Ford Raises Earnings Forecast, Helped by Finance Sector
DETROIT – Ford Motor Co. (F) raised its earnings estimates for the second time this year Wednesday on lower-than-expected credit losses.
The second-largest U.S. automaker, which has been sacrificing lower-margin sales in a bid to improve profits, said it now expects earnings in the range of $1.65 to $1.75 per share this year compared with a previous estimate of $1.50 to $1.60 a share.
For the second quarter, Ford said it sees earnings before special items ranging from 45 to 50 cents per share, up from 30 cents to 35 cents previously.
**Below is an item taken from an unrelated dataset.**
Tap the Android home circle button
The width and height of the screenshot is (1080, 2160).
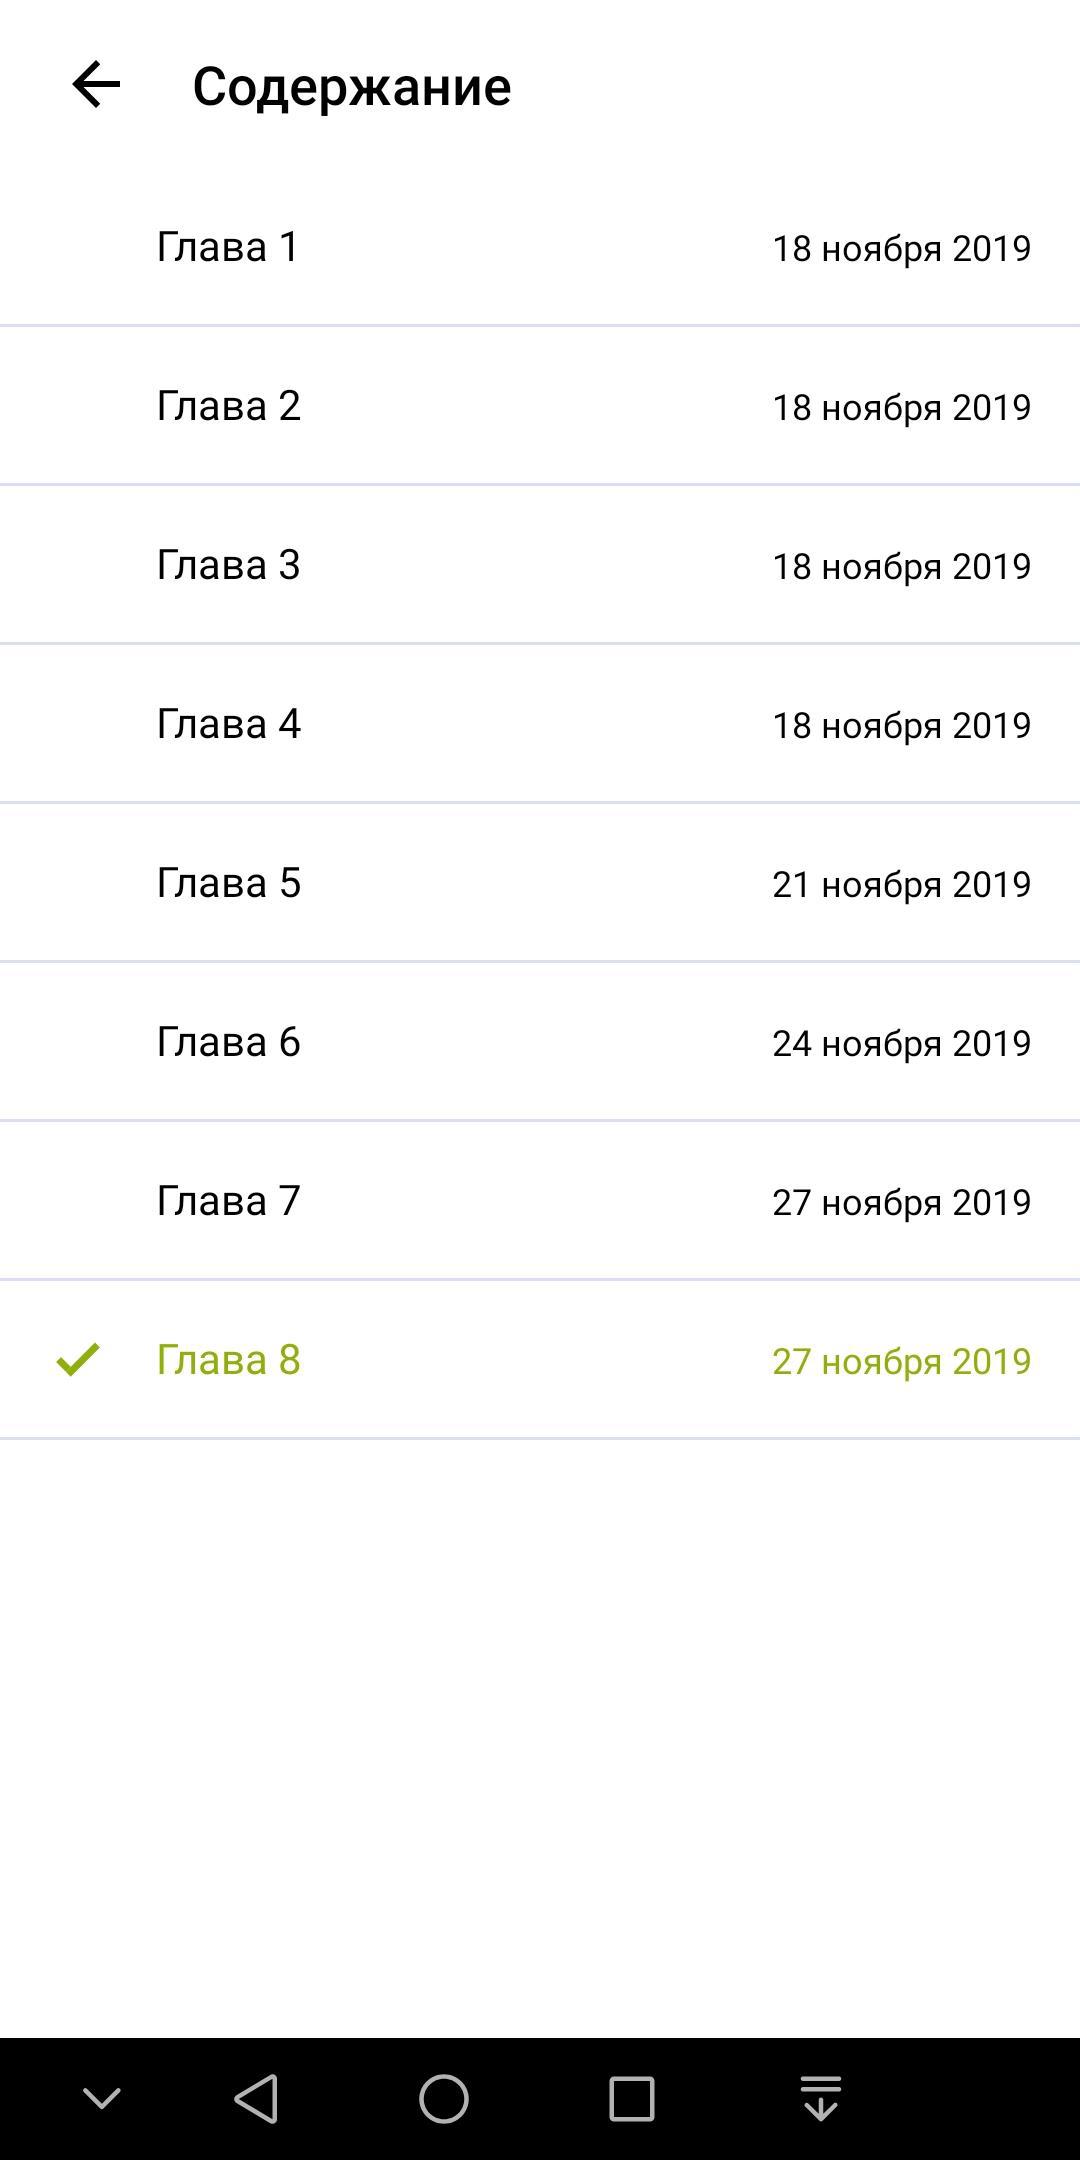443,2098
"The increase primarily reflects the strong performance of the company's Financial Services Sector, which has benefited from lower than anticipated credit losses," the company said in a statement.
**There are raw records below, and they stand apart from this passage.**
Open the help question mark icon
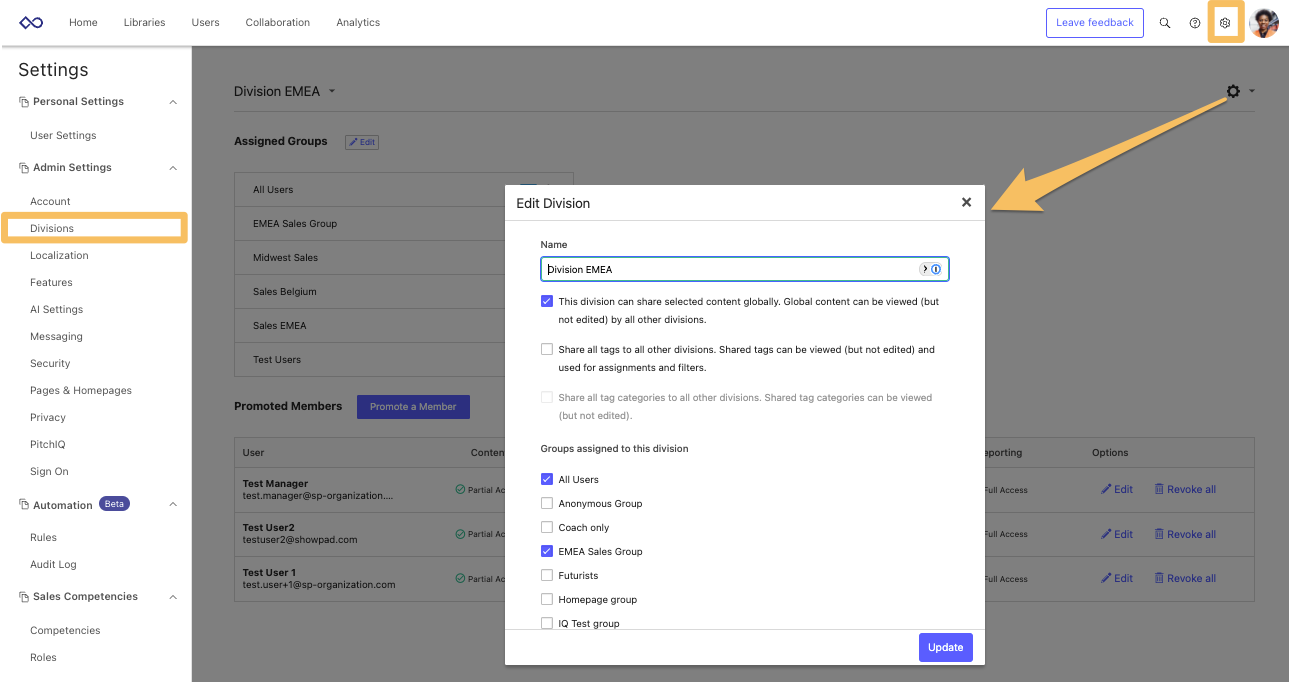[x=1194, y=23]
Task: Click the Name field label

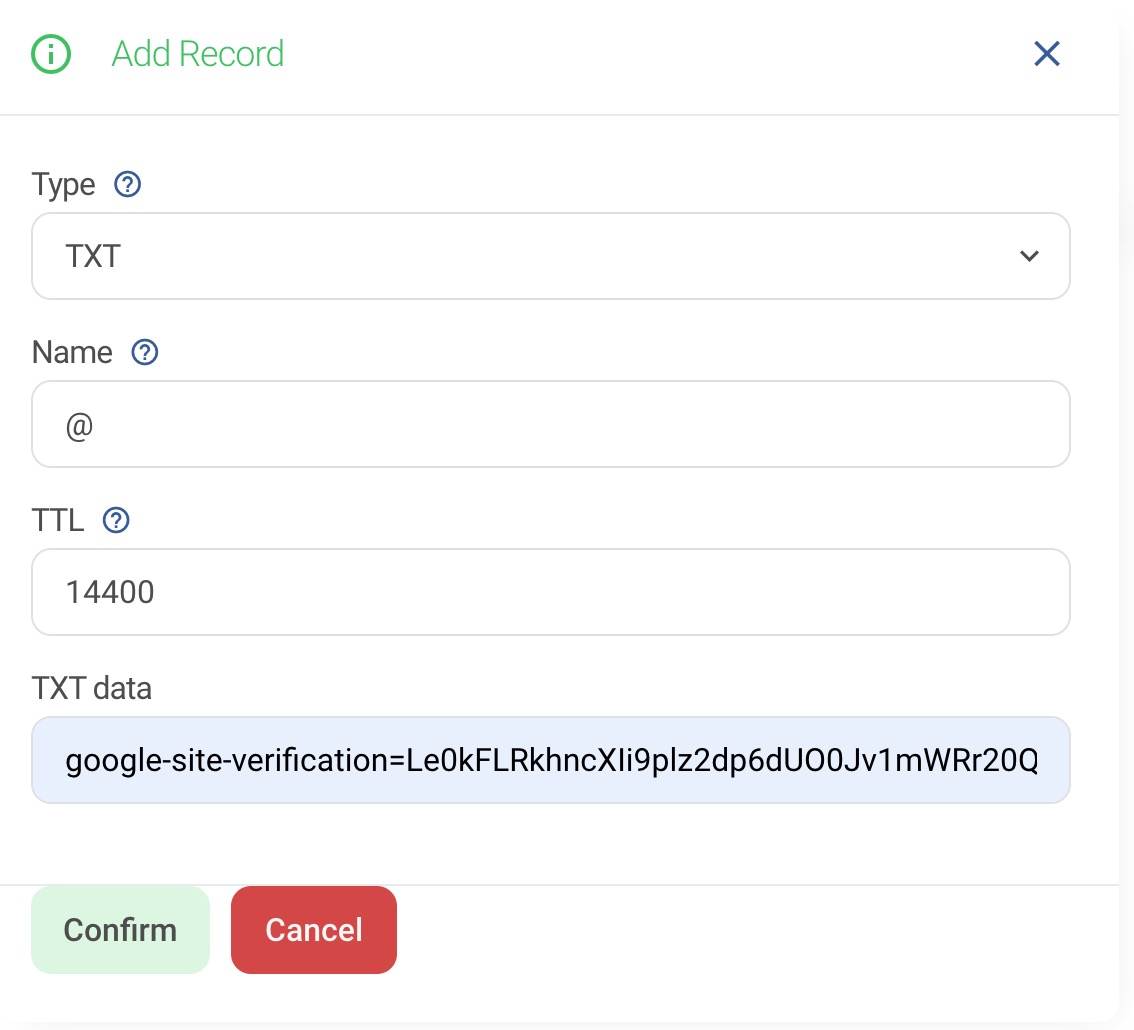Action: coord(72,353)
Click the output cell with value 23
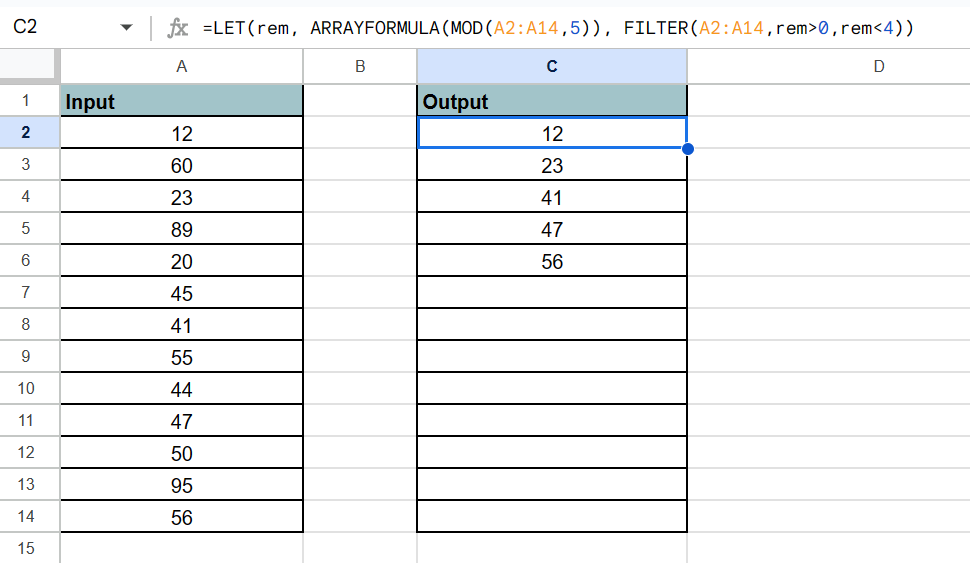This screenshot has width=970, height=563. coord(552,165)
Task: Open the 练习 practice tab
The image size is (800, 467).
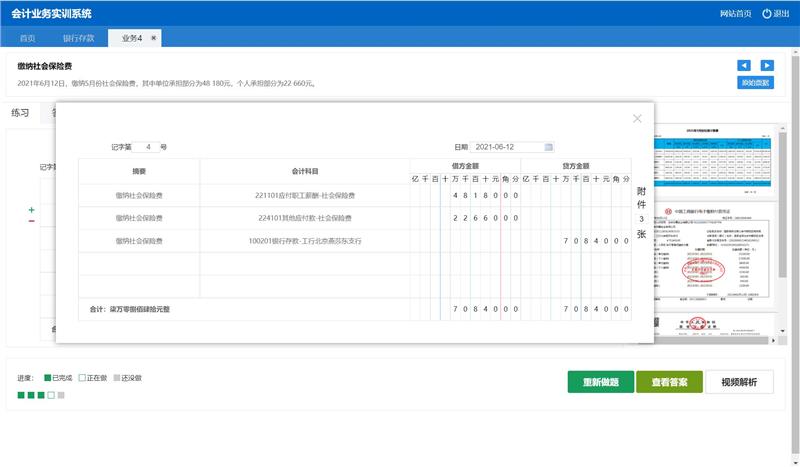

It also cited improved values for used vehicles and those coming off leases and continuing low interest rates as factors underpinning its quarterly performance. Higher used car values lift margins when vehicles coming off lease are sold in an auction.
Ford's first increase in its full-year profit forecast came after it posted first-quarter earnings that more than doubled to $1.95 billion, or 94 cents a share, far exceeding Wall Street estimates. The first-quarter results also beat those at rival General Motors Corp. (GM) for the first time in three years.
Ford, which has been backing away from low-margin fleet and daily-rental sales, said last month that it was on track to achieve a mid-decade target of $7 billion in annual pretax profits.
In its revised estimate Wednesday, Ford reiterated that it expects special items, from a European resturcuting and the sale of non-core businesses, to cut full-year earnings by 7 to 9 cents per share.